> [WHAT YOU SHOULD DO] Reproduce the records below exactly as they appear, omitting any pictures they contain.

> [MATERIAL TO PROCESS]
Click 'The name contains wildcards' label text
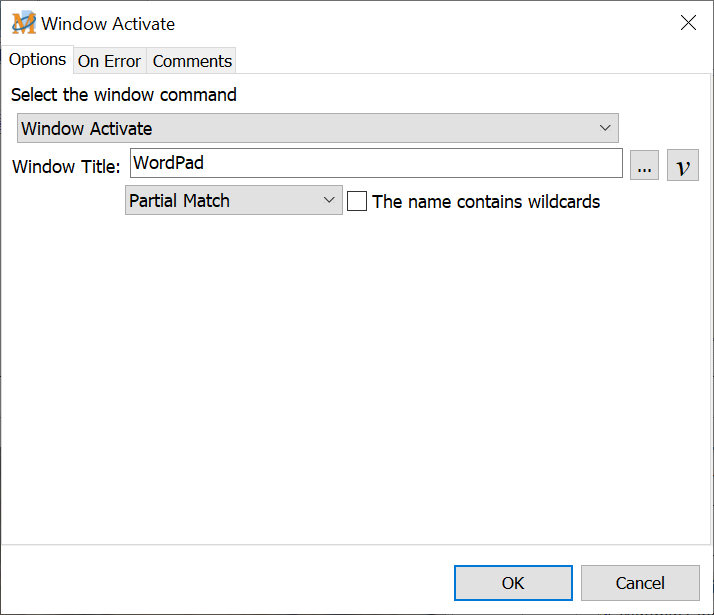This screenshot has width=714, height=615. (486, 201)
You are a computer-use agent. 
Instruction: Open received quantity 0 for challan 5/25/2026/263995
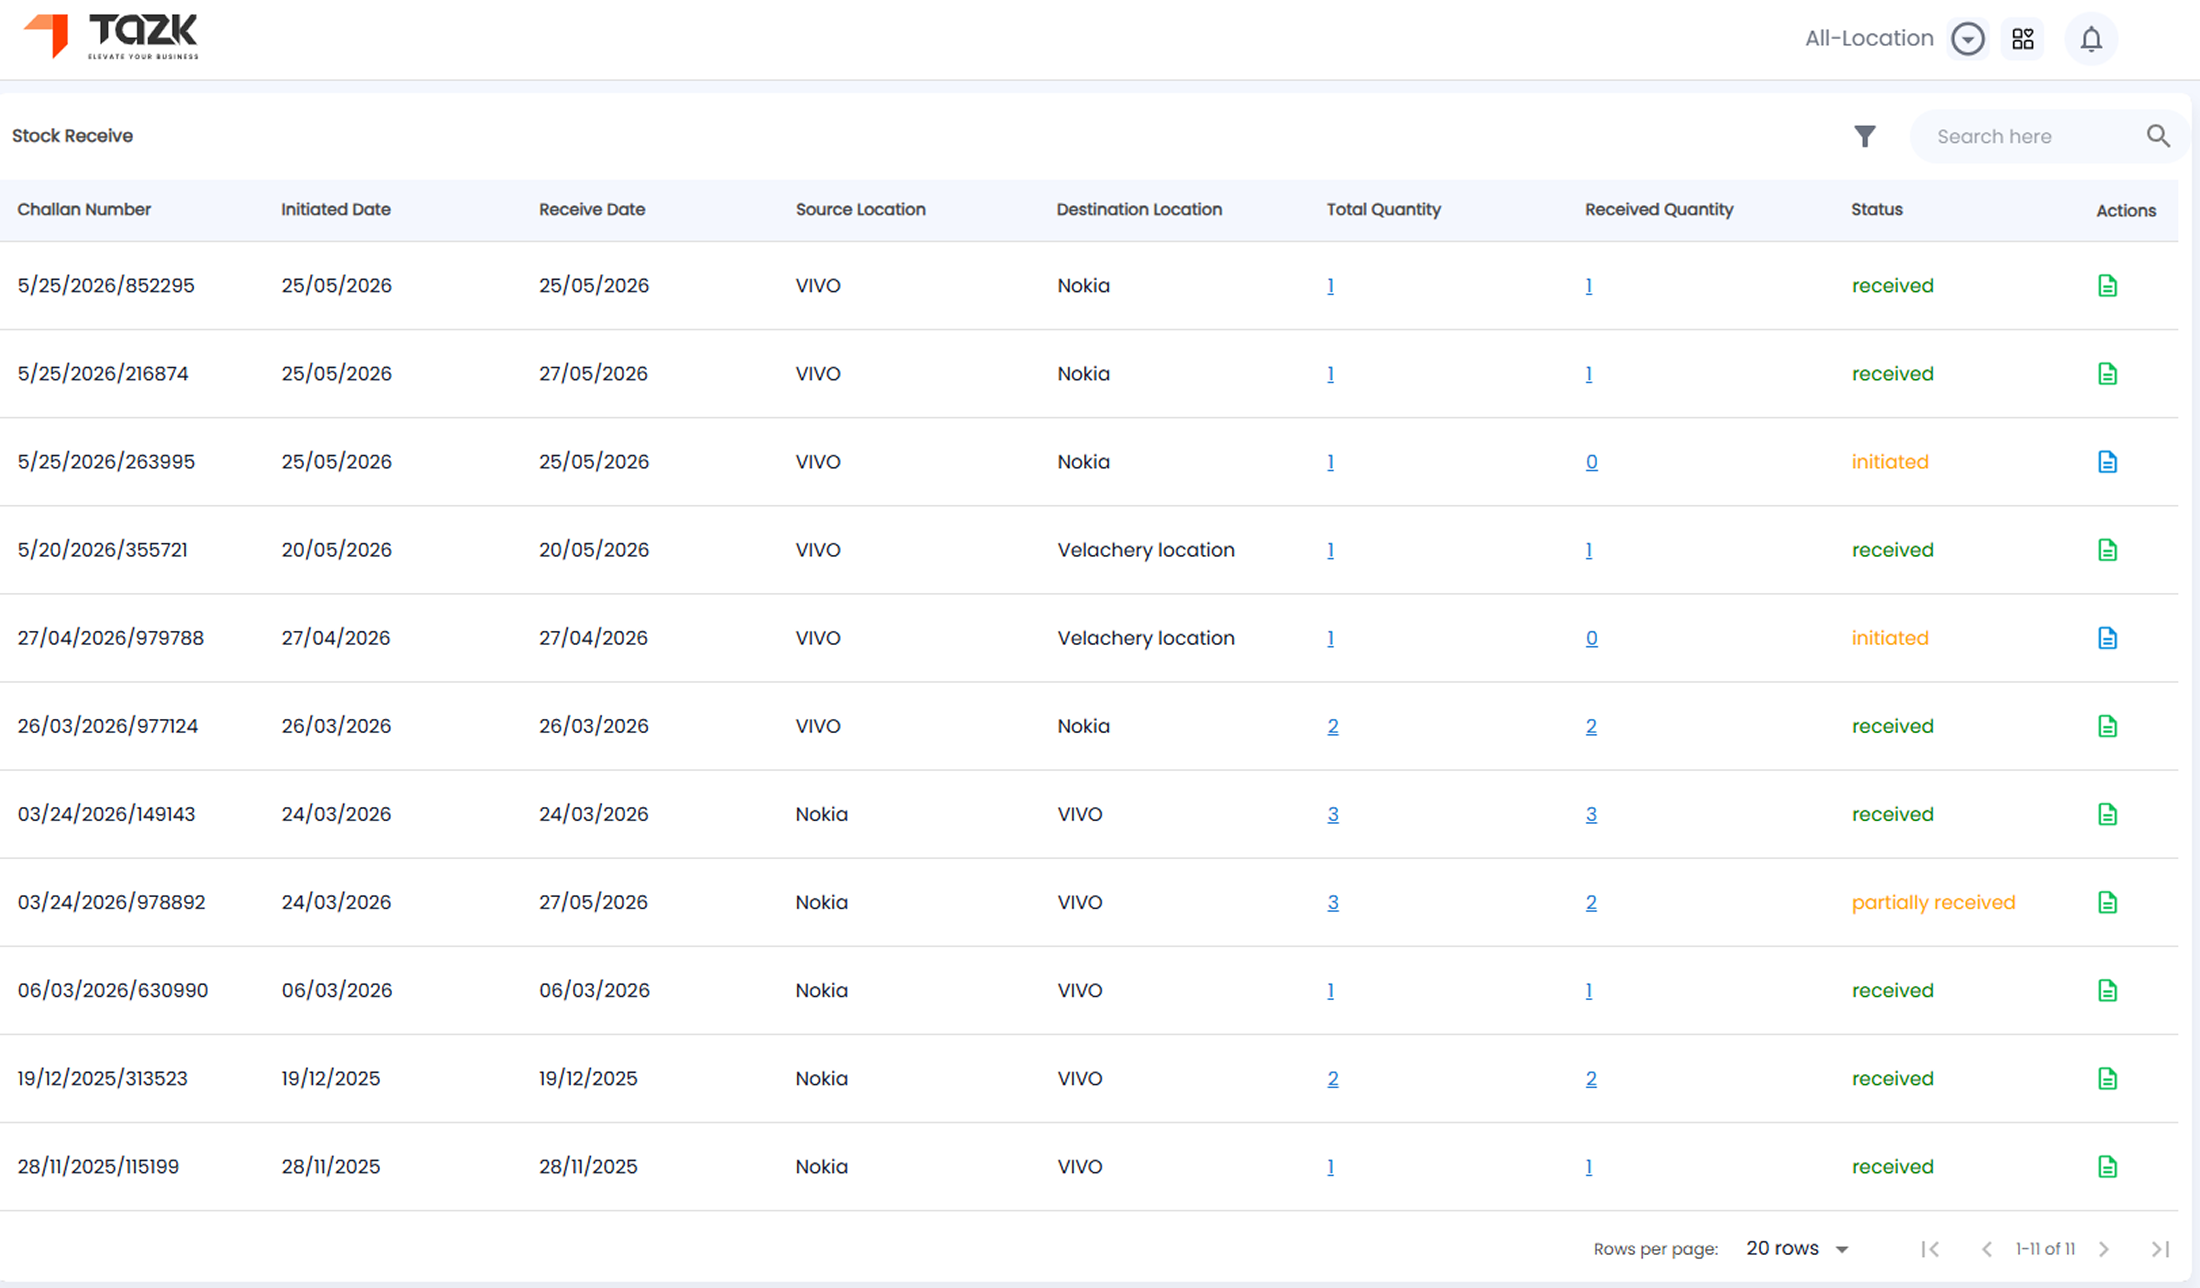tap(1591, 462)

> [ANSWER FOR THE TASK]
Click 'The name contains wildcards' label text
This screenshot has width=714, height=615. (486, 201)
You are a computer-use agent. 
Instruction: Open received quantity 0 for challan 5/25/2026/263995
tap(1591, 462)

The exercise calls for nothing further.